Table 5 also shows the ranges of concentration of selected pharmaceuticals in the effluents of hospital wastewater samples collected from two general hospitals in Tehran. As shown, all investigated drugs were observed at least once in the effluents of hospital wastewater. IBP showed the highest concentration followed by NPX. However, high initial chlorine concentrations (about 30 mg/L) are used in chlorination and most of the target compounds are degraded practically. Recently, Noutsopoulos et al. (2015) showed that DIC and NPX are degraded more than 90 and 60 %, respectively, through chlorination with chlorine initial concentration of 30 μg/L. The concentration ranges of NSAIDs shown in this survey are almost similar in magnitude to that detected by other studies reported in earlier literature (Tran et al. 2014).

Potential environmental risk

Ecotoxicological risk assessment was carried out in surface and drinking waters and WWTP effluents, in order to investigate the potential risk of the target pharmaceutical to aquatic organisms present in the environment. Acute EC50 values of pharmaceutical compounds used in this investigation were obtained from different literatures and are presented in Table 6. According to the EU-Directive 93/67/EEC, the compounds were classified based on their EC50 values: <0.1 mg/L = extremely toxic to aquatic organisms; 0.1–1 mg/L = very toxic to aquatic organisms, 1–10 mg/L = toxic to aquatic organisms, 10–100 mg/L = harmful to aquatic organisms, <100 mg/L = non-toxic to aquatic organisms (Sanderson et al. 2003). Table 6 shows the risk quotients calculated from mean concentrations for V. fischeri, Daphnia magna, and algae in the WWTP influents and effluents (due to very low RQ values, only WWTP1 with highest RQ was shown). With regard to this, none of the selected NSAIDs exceeded the RQ limit value that is why no toxicological effect is expected to occur (RQ higher than 1). Nevertheless, RQ values are very low, and IBP has the highest RQ value of 0.028, 0.116, and 0.184 for V. fischeri, D. magna, and algae, respectively. The results of this study are in agreement with that of Lolić et al. (2015), who observed that daphnids and algae had similar sensitivity to the detected pharmaceuticals and never exceeded the threshold value of one. Although, the RQ values are low, more attention should be paid to the environmental risk associated with the anti-inflammatory drug IBP. However, mixtures of various therapeutic classes of pharmaceuticals are present in the aquatic environment, which allows synergic or additive effects, resulting in higher toxicities than single classes (Paíga et al. 2013).
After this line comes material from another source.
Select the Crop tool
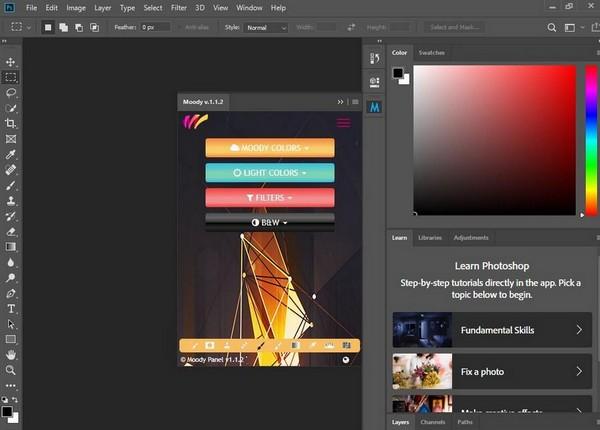Image resolution: width=600 pixels, height=430 pixels. click(11, 123)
Table 6 PNEC values calculated from ecotoxicological studies reported in the literature and RQ values for WWTP1

Conclusions

To the best of our knowledge, this study provides the first quantitative data on the occurrence of the selected NSAIDs pharmaceuticals in Tehran, Iran’s water environment. In conclusion, based on the results, all studied pharmaceuticals were frequently detected in Tehran waters sources. Overall, IBP was found in the highest concentration among NSAIDs. The detection of NSAIDs in the effluents of hospital and WWTPs indicates that these effluents are the two important sources of pharmaceuticals that contribute to the environmental pollution. The WWTPs showed insufficient removal of all these compounds. The contamination of all river water samples shows that the target compounds are ubiquitously present and persistent in the water environment. Phototransformation was demonstrated as the main removal route of DIC in the surface water, and consequently, DIC was detected in only one river. Environmental risk assessment based on MEC/PNEC approach was evaluated, and this shows that there is no expected ecotoxicological risk for aquatic organisms due to the presence of selected pharmaceuticals in surface waters and WWTP effluents. More studies need to be conducted to evaluate the risk assessment of other pharmaceuticals, for a better understanding of their impact on public health, as well as their degradation metabolites to the aquatic environment.